Pilot Study of a Tailored Behavioral Intervention for Insomnia in Children with Autism Spectrum Disorder

Background:  Children with Autism Spectrum Disorder (ASD) have demonstrated elevated rates of chronic insomnia, possibly stemming from an arousal dysregulation that produces a constellation of behavioral symptoms that include anxiety, sensory differences, and difficulties sleeping. Based on the theory that a subset of children with ASD are in a hyper-aroused state, we developed a Tailored Behavioral Intervention (TAB) for insomnia to supplement the Standard Care (SC) established by the Autism Speaks Autism Treatment Network Sleep Tool Kit. The TAB developed for this study includes: (1) positive routines, (2) the Calming Module, a novel component designed to decrease arousal levels with 12 soothing, relaxing activities, (3) faded bedtime protocol, and (4) Performance feedback procedures (PFP), an effective consultative strategy used to support parents and foster study fidelity.
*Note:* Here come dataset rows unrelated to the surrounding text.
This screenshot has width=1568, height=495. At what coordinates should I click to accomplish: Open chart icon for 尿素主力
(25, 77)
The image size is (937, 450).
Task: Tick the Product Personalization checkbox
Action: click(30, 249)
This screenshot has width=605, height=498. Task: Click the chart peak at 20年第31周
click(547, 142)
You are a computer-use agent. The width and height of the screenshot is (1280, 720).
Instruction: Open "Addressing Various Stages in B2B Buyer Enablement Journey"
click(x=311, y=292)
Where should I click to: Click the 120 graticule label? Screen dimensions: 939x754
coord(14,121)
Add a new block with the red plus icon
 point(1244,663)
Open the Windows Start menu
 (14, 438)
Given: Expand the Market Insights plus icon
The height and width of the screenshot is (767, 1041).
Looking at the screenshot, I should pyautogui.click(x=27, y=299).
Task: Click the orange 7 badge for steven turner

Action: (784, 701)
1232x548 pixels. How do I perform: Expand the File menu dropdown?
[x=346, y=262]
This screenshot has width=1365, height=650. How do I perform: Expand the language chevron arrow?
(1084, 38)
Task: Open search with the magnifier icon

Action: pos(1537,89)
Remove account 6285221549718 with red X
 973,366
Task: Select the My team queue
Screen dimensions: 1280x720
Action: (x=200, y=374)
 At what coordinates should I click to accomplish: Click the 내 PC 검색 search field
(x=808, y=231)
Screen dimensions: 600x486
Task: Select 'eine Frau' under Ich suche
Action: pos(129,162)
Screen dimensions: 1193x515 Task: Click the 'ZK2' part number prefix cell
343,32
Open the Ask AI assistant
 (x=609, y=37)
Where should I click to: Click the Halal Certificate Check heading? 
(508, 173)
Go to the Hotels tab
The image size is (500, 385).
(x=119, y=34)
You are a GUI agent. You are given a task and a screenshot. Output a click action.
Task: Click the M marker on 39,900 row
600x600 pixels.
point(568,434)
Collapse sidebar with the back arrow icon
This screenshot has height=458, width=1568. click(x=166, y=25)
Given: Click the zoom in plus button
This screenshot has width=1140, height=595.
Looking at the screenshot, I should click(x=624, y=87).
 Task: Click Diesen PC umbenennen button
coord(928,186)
Based on the child’s arousal profile selected activities from the CM are incorporated into the evening routine to relax the child and promote sleep.

Objectives:  

(1) Determine the feasibility of implementing randomized control trial of a TAB and SC (n = 20) or SC only (n = 20) protocol for children with ASD and insomnia, evaluating recruitment, randomization, retention, and implementation of interventions by a multi-disciplinary team with parents of a child with ASD. (2) Complete a comparative cost analysis of the interventions, in terms of training and parent resources needed to teach the interventions, measure fidelity, and collect data on the primary outcome, sleep, as measured by actigraphy. (3) Compare the effects of the interventions on sleep parameters.

Methods: Children ages 6-10 years with ASD and insomnia, stable medical conditions and daytime behaviors and their families are eligible. Measures for all participants include sleep history, 10 days of Actigraphy, sleep diary, and Sensory Profile, Children’s Sleep Habits Questionnaire, and Pediatric Anxiety Rating Scale taken at baseline, 4 and 8 weeks post-intervention, and a Parent Acceptability Survey following completion. The multi-disciplinary team develops arousal profiles for each child. SC is lead by the nurse or Occupational Therapist. Families are randomized to either TAB and SC or SC only. The TAB group receives eight one-hour home-based sessions.

Results:  

To date, 27 families have been enrolled, with completed data sets for N = 8 TAB and N = 6 SC. Protocol is very acceptable to families (Mean (M) = 6.5, Scale: 0-7) and all subjects have tolerated wearing the actigraph. Actigraphy shows TAB participants significantly increased their sleep minutes from baseline to 8 weeks (M = 43.15, standard deviation (SD) = 37.80, p = 0.016), while SC participants did not (M = -2.80, SD = 37.78, p = 1.00). Further, TAB participants decreased their sleep latency from baseline to 8 weeks (M = -13.94, SD = 14.93, p = 0.055), while SC participants did not (M = 1.05, SD = 17.93, p = 0.438)

Conclusions:  Preliminary results suggest that the TAB intervention is feasible to implement, acceptable to families, and is associated with significantly greater reductions in sleep latency and increases in sleep minutes than SC only for children with ASD and insomnia.